Directions for this task:
Your response should be every line from the entries that includes the string "computer".

Stored items:
· · · · ·

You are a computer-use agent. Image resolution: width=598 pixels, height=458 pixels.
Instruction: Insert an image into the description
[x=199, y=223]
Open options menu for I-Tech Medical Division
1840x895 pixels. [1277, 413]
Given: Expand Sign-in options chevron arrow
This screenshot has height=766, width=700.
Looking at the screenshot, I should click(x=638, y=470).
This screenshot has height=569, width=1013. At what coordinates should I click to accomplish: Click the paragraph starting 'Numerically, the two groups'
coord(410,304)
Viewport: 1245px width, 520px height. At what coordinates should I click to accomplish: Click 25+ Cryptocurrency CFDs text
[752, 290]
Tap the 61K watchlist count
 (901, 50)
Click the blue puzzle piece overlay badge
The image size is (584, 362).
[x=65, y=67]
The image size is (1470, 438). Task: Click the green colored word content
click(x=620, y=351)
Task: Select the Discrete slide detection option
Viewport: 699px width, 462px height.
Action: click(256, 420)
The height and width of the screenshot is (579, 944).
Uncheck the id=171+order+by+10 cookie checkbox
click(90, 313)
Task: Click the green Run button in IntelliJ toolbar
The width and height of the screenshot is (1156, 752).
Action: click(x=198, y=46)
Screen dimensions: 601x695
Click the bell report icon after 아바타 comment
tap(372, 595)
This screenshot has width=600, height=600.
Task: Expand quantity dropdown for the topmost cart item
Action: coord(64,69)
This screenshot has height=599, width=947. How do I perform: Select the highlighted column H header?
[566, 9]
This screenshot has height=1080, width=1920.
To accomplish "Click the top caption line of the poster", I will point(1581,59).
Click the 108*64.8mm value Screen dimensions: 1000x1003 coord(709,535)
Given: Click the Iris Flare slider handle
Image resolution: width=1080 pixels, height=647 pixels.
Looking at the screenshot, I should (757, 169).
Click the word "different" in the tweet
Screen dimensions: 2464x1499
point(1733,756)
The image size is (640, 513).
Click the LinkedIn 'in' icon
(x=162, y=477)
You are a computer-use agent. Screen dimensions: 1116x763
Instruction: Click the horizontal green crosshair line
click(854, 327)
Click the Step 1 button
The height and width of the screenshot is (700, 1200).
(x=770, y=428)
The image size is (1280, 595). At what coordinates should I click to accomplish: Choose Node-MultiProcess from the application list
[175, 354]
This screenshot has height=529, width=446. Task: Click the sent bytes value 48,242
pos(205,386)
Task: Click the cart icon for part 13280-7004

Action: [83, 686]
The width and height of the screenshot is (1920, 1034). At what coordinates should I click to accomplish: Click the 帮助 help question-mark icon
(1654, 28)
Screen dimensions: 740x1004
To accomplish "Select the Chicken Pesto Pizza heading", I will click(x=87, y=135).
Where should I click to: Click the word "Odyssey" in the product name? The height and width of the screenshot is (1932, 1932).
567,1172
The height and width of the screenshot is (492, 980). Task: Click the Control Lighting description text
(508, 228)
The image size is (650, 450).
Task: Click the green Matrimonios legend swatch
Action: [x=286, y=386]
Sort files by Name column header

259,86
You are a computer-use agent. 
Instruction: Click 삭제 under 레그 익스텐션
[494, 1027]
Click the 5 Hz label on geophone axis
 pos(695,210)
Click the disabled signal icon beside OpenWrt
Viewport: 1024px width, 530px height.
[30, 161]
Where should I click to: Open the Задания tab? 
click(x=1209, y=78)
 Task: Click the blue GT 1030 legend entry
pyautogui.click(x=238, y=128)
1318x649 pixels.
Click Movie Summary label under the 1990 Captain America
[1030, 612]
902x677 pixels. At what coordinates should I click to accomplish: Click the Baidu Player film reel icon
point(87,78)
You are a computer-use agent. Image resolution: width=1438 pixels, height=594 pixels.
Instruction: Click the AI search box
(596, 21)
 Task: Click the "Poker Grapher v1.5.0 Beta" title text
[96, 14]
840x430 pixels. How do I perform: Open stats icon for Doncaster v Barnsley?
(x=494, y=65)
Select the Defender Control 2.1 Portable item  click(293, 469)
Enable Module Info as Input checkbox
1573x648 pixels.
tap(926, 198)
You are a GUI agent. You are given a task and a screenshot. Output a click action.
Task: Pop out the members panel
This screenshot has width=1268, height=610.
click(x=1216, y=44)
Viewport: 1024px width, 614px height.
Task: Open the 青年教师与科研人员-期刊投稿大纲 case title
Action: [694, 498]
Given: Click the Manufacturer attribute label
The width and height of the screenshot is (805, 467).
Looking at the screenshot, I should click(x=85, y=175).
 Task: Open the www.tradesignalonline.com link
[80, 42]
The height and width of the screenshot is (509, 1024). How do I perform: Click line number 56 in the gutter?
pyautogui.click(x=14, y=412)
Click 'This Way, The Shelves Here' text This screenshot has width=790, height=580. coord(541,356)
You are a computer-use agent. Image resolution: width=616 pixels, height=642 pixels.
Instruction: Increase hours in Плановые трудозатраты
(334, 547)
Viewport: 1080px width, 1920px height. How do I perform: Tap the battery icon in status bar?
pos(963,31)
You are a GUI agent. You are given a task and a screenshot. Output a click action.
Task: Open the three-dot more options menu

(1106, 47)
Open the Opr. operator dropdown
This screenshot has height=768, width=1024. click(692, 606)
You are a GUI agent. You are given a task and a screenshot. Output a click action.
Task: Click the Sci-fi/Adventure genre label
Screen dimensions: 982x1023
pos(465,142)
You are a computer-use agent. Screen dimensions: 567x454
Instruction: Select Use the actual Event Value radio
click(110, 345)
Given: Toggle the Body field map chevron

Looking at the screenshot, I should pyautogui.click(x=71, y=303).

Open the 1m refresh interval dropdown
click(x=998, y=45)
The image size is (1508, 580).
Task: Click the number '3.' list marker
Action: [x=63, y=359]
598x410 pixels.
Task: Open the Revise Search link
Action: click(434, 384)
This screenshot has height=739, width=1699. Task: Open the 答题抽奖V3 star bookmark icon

· · · · ·

Your response:
You are a computer-use agent. Image resolution: width=598 pixels, height=458 pixels.
You are a computer-use agent. Screen dimensions: 1116x763
You are a computer-use agent. 
You are a computer-use agent. Image resolution: width=1438 pixels, height=594 pixels.
You are a computer-use agent. Image resolution: width=616 pixels, height=642 pixels.
You are a computer-use agent. Screen dimensions: 567x454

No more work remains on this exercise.